■ **Directive**
Please rewrite the lines below, changing every "agent" to "assistant" and keeping everything else the same. Leave the pictures out of your answer.

(begin)

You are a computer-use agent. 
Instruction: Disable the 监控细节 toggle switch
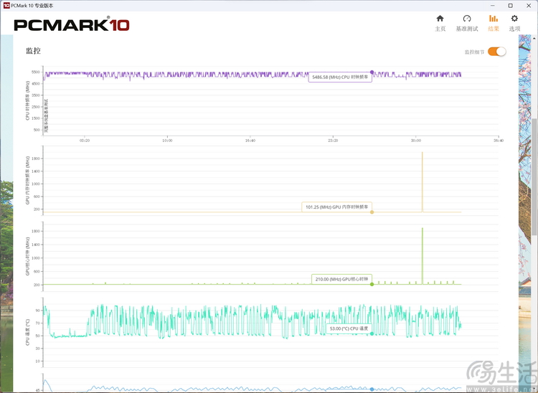point(496,52)
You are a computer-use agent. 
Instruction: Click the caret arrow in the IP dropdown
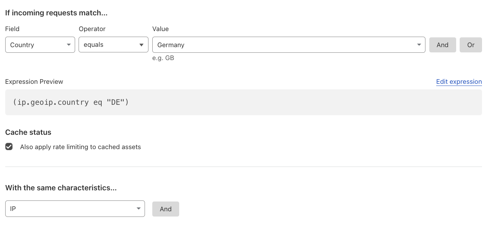138,209
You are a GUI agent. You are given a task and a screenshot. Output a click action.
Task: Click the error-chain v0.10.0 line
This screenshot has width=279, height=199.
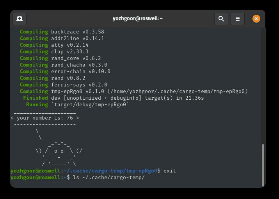(x=80, y=71)
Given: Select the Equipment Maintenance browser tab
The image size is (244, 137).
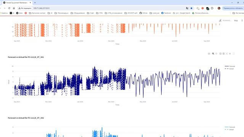Looking at the screenshot, I should pyautogui.click(x=17, y=3).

(end)

■ **Result**
You are a computer-use assistant. 
Instruction: Disable the 监控细节 toggle switch
point(496,52)
You are a computer-use assistant. 
Instruction: Click the caret arrow in the IP dropdown
138,209
You are a GUI assistant. You are given a task and a screenshot. Output a click action.
Task: Click the error-chain v0.10.0 line
This screenshot has width=279, height=199.
(x=80, y=71)
Given: Select the Equipment Maintenance browser tab
The image size is (244, 137).
Looking at the screenshot, I should pyautogui.click(x=17, y=3).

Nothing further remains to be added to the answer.